How to Sign PDF Files in Python

Learn how to generate self-signed certificates and sign them into PDF files as digital signatures using PyOpenSSL and PDFNetPython3 libraries in Python.
  · 18 min read · Updated sep 2021 · PDF File Handling


A digital signature added to a PDF document is equivalent to an ink signature on a paper document, however the former is much more secure. 

A digital signature guarantees the integrity of a PDF document and certifies that this document has not been modified by an unknown person. It can replace your handwritten signature to speed up virtually any paper-driven, manual signature process and to accelerate workflows.

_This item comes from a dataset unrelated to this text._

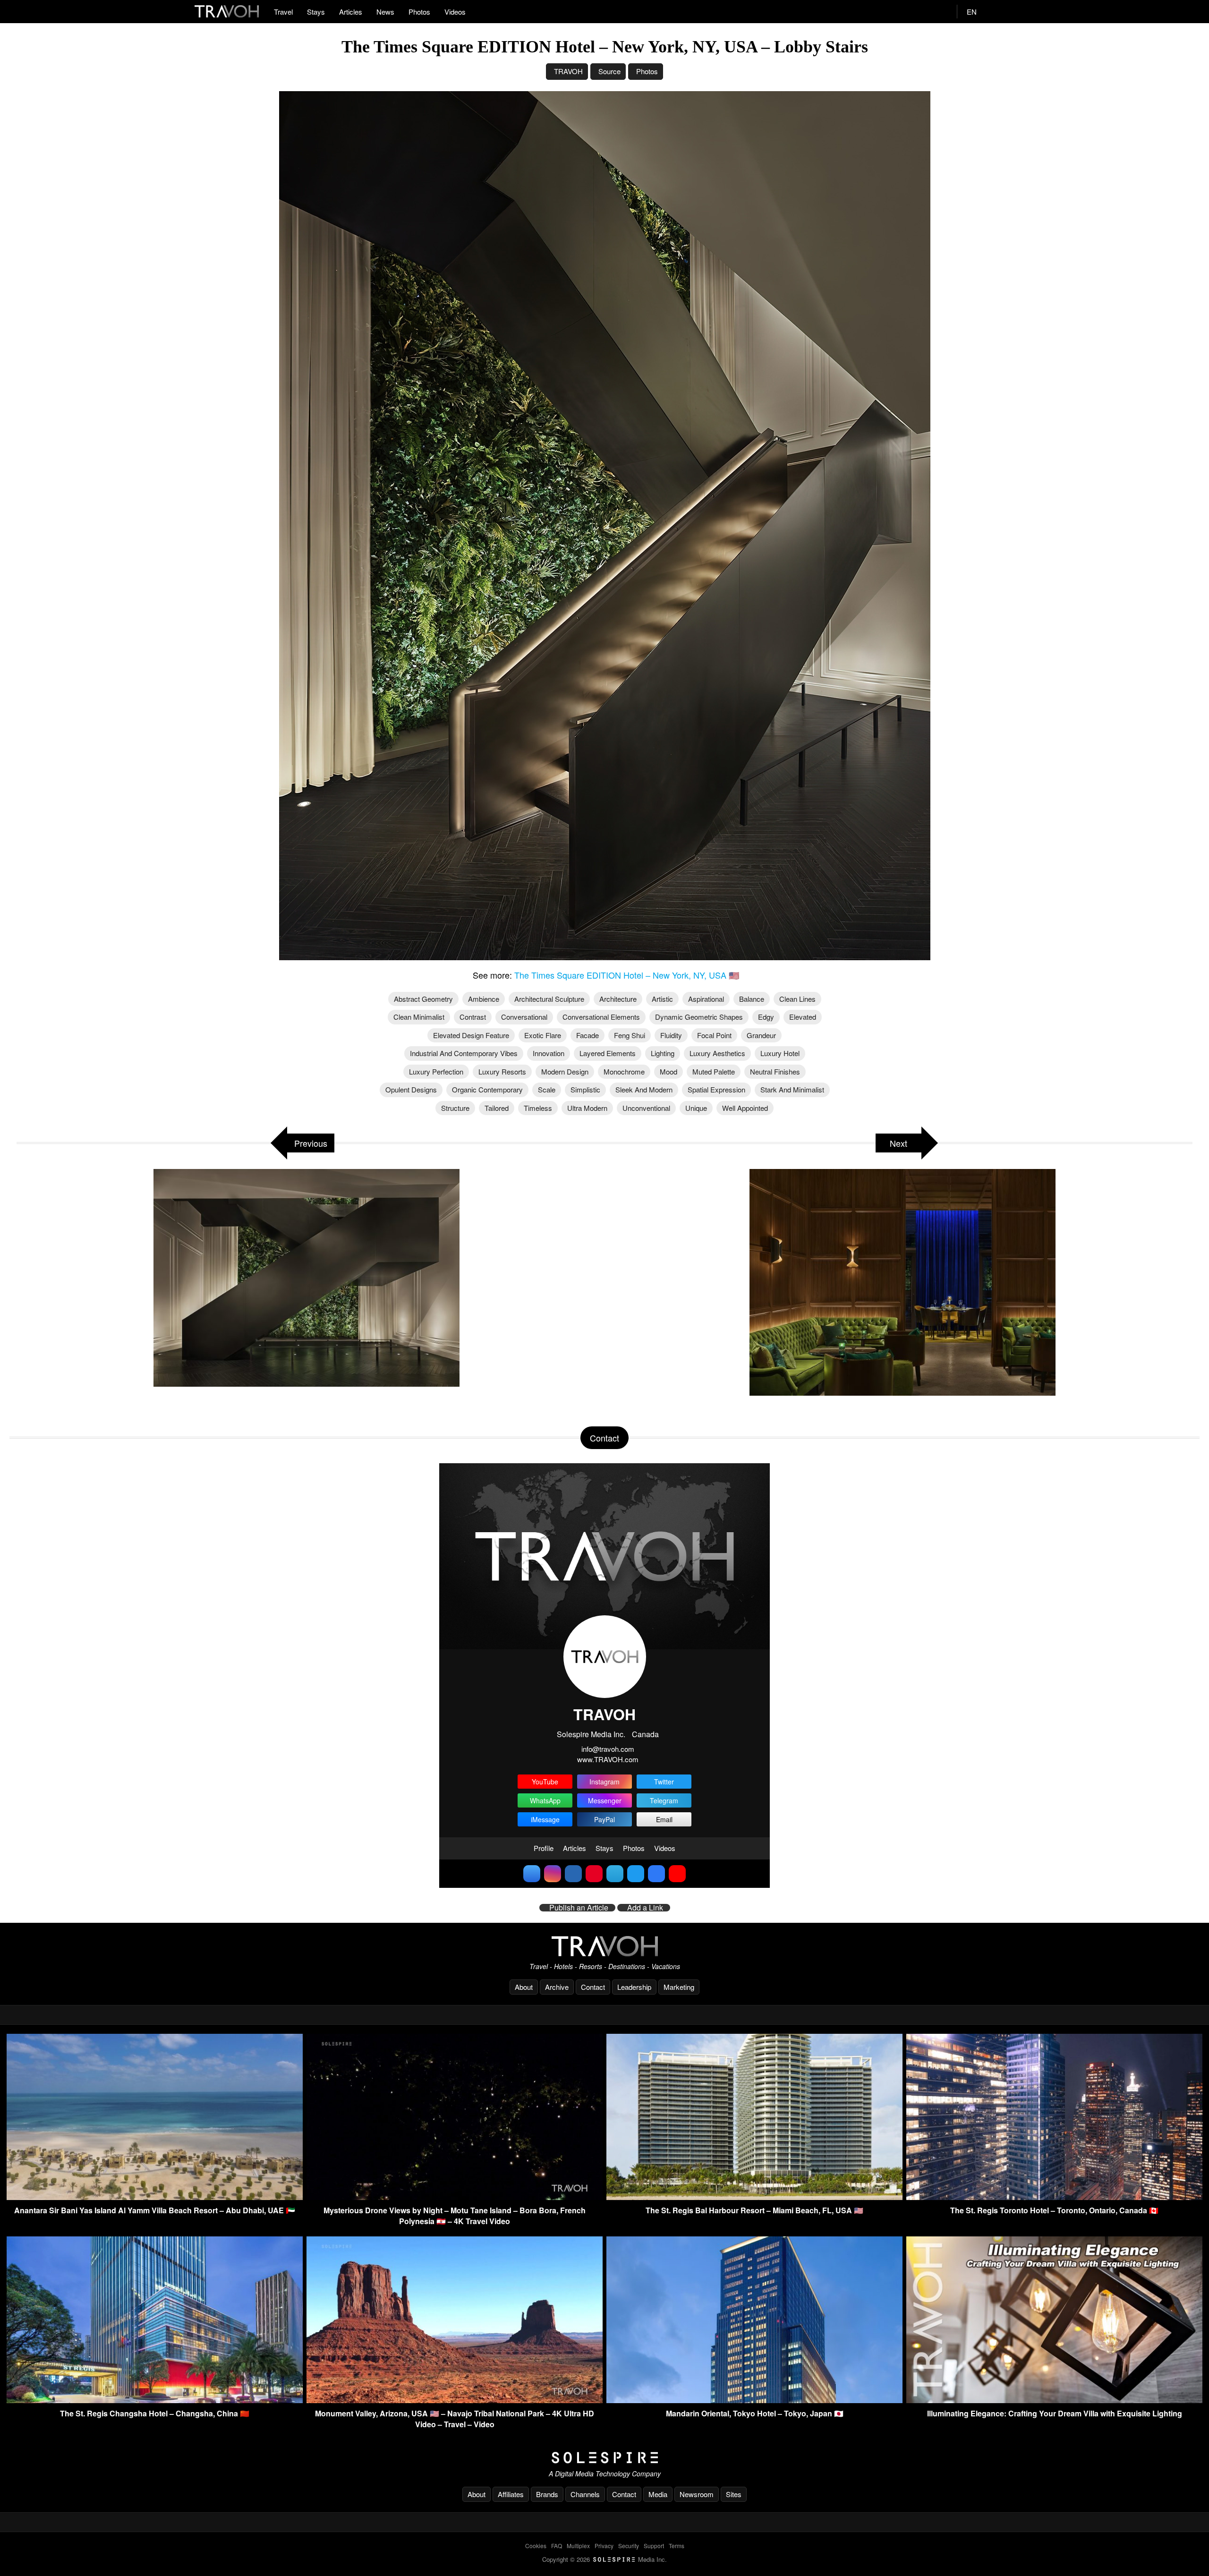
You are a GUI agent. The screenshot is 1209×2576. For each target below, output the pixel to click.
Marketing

In this tutorial, you will learn:

  • How to generate a self-signed certificate in Python.
  • How to add a digital signature to a PDF document in Python.

The following components are required:

  • PDFNetPython3: is a wrapper for PDFTron SDK. With PDFTron components you can build reliable & speedy applications that can view, create, print, edit, and annotate PDFs across various operating systems. Developers use PDFTron SDK to read, write, and edit PDF documents compatible with all published versions of PDF specifications (including the latest ISO32000).  PDFTron is not freeware, it offers 2 types of licenses depending on whether you’re developing an external/commercial product or an in-house solution. For the purpose of this tutorial, we will use the free trial version of this SDK.
  • pyOpenSSL: A Python wrapper around the OpenSSL library. OpenSSL is a popular security library used by a lot of products, applications, and vendors. 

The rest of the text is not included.